Exercise goal: Repeat each entry word for word.

Data for analysis:
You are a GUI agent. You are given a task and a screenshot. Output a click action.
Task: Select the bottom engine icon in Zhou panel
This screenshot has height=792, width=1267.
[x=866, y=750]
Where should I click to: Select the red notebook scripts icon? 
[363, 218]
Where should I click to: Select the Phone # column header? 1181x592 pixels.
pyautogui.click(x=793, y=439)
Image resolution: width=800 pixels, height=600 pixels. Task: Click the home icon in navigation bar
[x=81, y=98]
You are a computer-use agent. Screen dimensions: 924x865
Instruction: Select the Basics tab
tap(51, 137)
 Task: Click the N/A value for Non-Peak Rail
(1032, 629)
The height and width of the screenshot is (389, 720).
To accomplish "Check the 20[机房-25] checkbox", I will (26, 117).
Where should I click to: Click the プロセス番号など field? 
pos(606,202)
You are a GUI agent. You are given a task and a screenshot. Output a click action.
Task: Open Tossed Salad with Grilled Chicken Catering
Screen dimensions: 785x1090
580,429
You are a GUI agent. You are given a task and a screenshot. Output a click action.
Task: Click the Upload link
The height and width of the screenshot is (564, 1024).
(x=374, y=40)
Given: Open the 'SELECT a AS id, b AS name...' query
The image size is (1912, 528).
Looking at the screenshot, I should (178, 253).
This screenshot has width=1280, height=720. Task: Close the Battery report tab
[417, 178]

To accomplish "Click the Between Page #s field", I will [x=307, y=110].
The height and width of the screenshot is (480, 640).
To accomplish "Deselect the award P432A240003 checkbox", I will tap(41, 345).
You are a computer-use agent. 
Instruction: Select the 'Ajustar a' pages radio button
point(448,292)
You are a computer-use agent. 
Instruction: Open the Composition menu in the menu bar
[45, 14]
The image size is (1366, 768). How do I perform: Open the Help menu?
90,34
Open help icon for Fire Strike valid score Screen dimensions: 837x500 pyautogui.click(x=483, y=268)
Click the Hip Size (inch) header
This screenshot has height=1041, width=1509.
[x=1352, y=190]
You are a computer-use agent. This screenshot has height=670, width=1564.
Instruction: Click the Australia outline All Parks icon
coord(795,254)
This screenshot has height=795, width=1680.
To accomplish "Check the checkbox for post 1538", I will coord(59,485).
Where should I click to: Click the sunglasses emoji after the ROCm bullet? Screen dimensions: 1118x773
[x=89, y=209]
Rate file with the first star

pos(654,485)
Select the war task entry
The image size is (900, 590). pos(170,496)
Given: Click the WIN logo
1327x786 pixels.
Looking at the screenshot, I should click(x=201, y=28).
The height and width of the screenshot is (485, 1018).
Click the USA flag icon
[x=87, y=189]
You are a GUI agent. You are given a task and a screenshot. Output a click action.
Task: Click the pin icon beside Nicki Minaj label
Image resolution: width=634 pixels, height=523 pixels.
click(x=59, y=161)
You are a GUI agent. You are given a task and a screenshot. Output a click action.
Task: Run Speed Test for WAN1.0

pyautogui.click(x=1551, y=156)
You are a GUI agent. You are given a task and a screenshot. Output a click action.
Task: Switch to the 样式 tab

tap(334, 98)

Expected answer:
You are a GUI agent. You are given a task and a screenshot. Output a click action.
Task: Select the bottom engine icon in Zhou panel
This screenshot has height=792, width=1267.
[x=866, y=750]
Where should I click to: Select the red notebook scripts icon? 
[363, 218]
Where should I click to: Select the Phone # column header? 1181x592 pixels.
pyautogui.click(x=793, y=439)
Image resolution: width=800 pixels, height=600 pixels. Task: Click the home icon in navigation bar
[x=81, y=98]
You are a computer-use agent. Screen dimensions: 924x865
Instruction: Select the Basics tab
tap(51, 137)
 Task: Click the N/A value for Non-Peak Rail
(1032, 629)
The height and width of the screenshot is (389, 720).
To accomplish "Check the 20[机房-25] checkbox", I will (26, 117).
Where should I click to: Click the プロセス番号など field? 
pos(606,202)
You are a GUI agent. You are given a task and a screenshot. Output a click action.
Task: Open Tossed Salad with Grilled Chicken Catering
Screen dimensions: 785x1090
580,429
You are a GUI agent. You are given a task and a screenshot. Output a click action.
Task: Click the Upload link
The height and width of the screenshot is (564, 1024).
(x=374, y=40)
Given: Open the 'SELECT a AS id, b AS name...' query
The image size is (1912, 528).
Looking at the screenshot, I should (178, 253).
This screenshot has width=1280, height=720. Task: Close the Battery report tab
[417, 178]

To accomplish "Click the Between Page #s field", I will [x=307, y=110].
The height and width of the screenshot is (480, 640).
To accomplish "Deselect the award P432A240003 checkbox", I will tap(41, 345).
You are a computer-use agent. 
Instruction: Select the 'Ajustar a' pages radio button
point(448,292)
You are a computer-use agent. 
Instruction: Open the Composition menu in the menu bar
[45, 14]
The image size is (1366, 768). How do I perform: Open the Help menu?
90,34
Open help icon for Fire Strike valid score Screen dimensions: 837x500 pyautogui.click(x=483, y=268)
Click the Hip Size (inch) header
This screenshot has height=1041, width=1509.
[x=1352, y=190]
You are a computer-use agent. This screenshot has height=670, width=1564.
Instruction: Click the Australia outline All Parks icon
coord(795,254)
This screenshot has height=795, width=1680.
To accomplish "Check the checkbox for post 1538", I will coord(59,485).
Where should I click to: Click the sunglasses emoji after the ROCm bullet? Screen dimensions: 1118x773
[x=89, y=209]
Rate file with the first star

pos(654,485)
Select the war task entry
The image size is (900, 590). pos(170,496)
Given: Click the WIN logo
1327x786 pixels.
Looking at the screenshot, I should click(x=201, y=28).
The height and width of the screenshot is (485, 1018).
Click the USA flag icon
[x=87, y=189]
You are a GUI agent. You are given a task and a screenshot. Output a click action.
Task: Click the pin icon beside Nicki Minaj label
Image resolution: width=634 pixels, height=523 pixels.
click(x=59, y=161)
You are a GUI agent. You are given a task and a screenshot. Output a click action.
Task: Run Speed Test for WAN1.0

pyautogui.click(x=1551, y=156)
You are a GUI agent. You are given a task and a screenshot. Output a click action.
Task: Switch to the 样式 tab

tap(334, 98)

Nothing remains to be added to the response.